Measures for Justice is doing the groundbreaking work of developing a series of measures to gauge criminal justice system performance from arrest to post-conviction, on a county-by-county basis.

It won’t be long before we post our data and analyses right here as part of a massive redesign of the site. You will be able to search through and configure our findings, and walk away with a snapshot of how the justice system is working nationwide. So check back soon.

The Problem

The United States has more people in prison per capita than any other nation. An estimated twenty percent of the population, 65.7 million Americans, has a criminal record. There are at least as many victims of crime.

Twenty Percent

Yet despite its size and impact, the nation’s justice system as a whole lacks a way to compare performance across counties so that administrators, prosecutors, defense attorneys, law enforcement, defendants, victims, et al can identify best practices and problem areas.

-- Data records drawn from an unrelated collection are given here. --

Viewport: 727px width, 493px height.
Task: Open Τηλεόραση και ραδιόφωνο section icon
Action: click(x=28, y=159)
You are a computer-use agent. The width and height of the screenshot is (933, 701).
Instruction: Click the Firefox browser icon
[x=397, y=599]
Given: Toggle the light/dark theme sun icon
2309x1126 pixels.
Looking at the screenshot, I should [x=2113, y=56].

The result is a public that cannot assess how well or poorly its justice system is functioning, and whose Constitutional rights are often abrogated, alongside a system that is wasteful and costly to taxpayers.

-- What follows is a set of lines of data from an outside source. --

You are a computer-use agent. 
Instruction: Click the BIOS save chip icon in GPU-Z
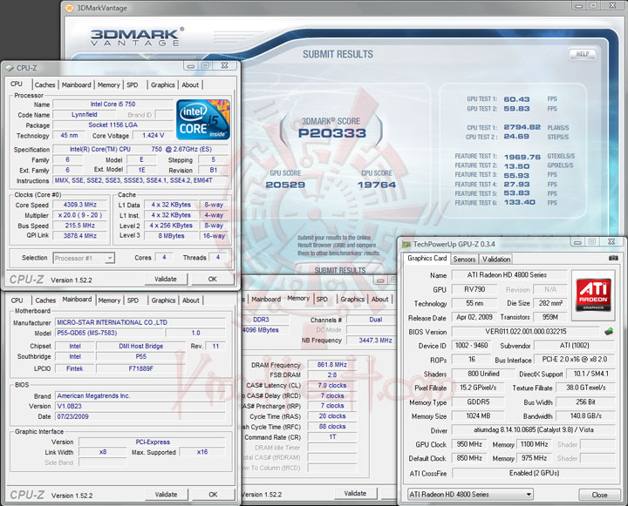[607, 332]
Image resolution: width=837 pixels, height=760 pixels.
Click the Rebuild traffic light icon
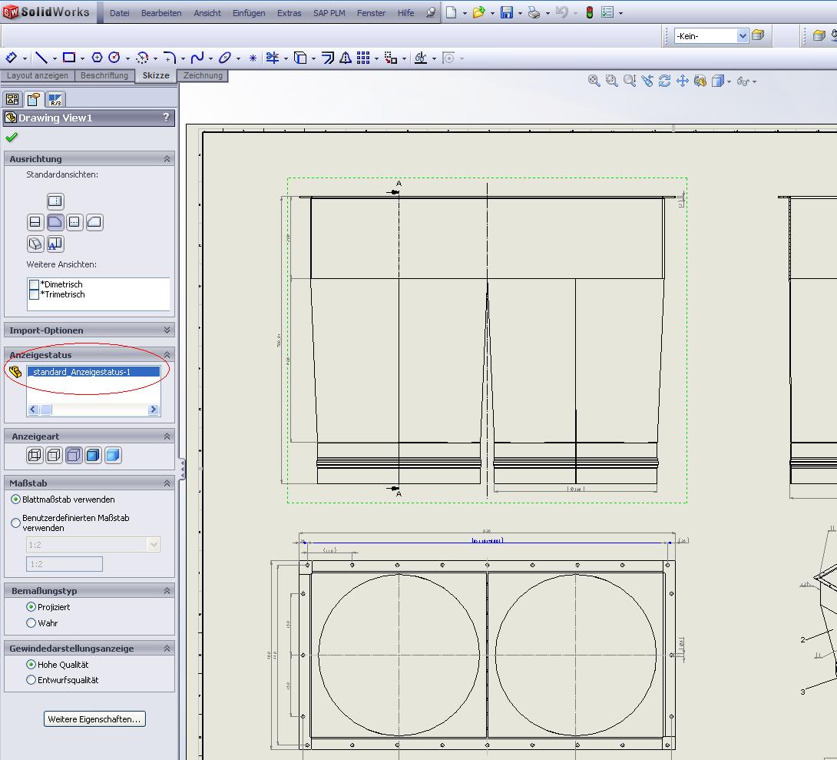pos(590,12)
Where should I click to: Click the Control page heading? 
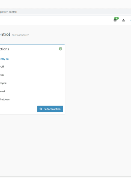pos(5,35)
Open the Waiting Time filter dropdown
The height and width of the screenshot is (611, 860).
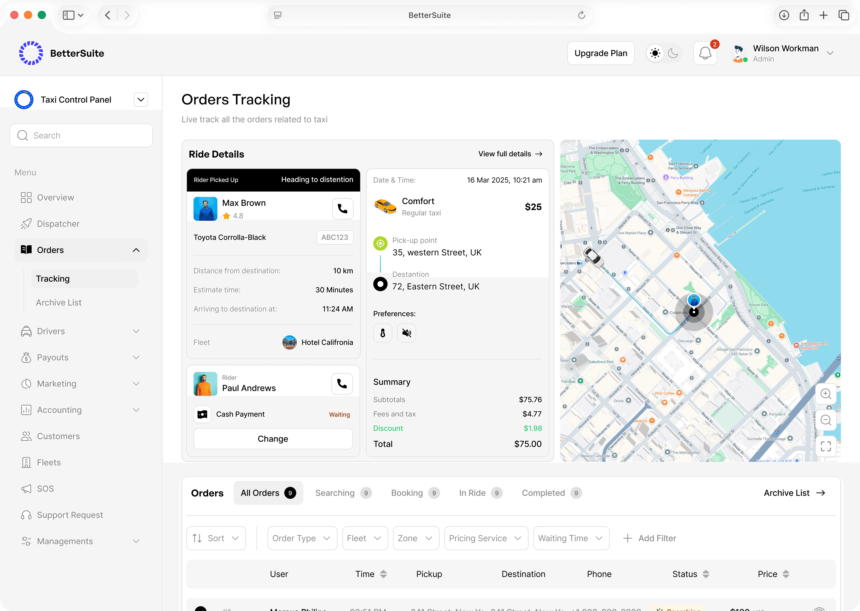pos(571,538)
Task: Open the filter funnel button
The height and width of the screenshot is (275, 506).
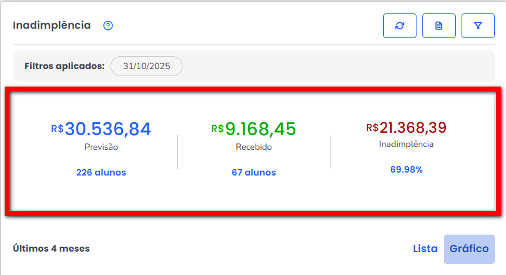Action: 478,26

Despite the abundance of problems in the justice system—racial disparity, criminalizing immigrants, convicting the innocent—no one actually knows how justice in America works, county by county.

The Solution

Measures for Justice (MFJ) is the first organization to initiate and implement a series of performance measures to assess and compare the whole criminal justice process from beginning to end: from arrest to post conviction on a county-by-county basis. We call these measures “The Measures for Justice.”

The Measures for Justice, in total, will depict what is transpiring in the criminal justice system, which will necessarily draw attention to problem areas, generate best practices, and bedrock reform initiatives.

As part of this mission, MFJ plans to make its measures and analyses available to everyone. Legal professionals, state leaders such as attorneys general and state Criminal Justice Coordinating Councils, advocacy groups, or just the average citizen who is concerned with systemic change, will have access to information about how well their local justice system is working.

Eventually, the Measures for Justice will become a nationwide system that will gather data from most, if not all, counties, and generate a picture of the criminal justice system that no one data point can provide. Our measures and corresponding analyses will in turn be used to identify leading practices and to enable county officials to learn from each other.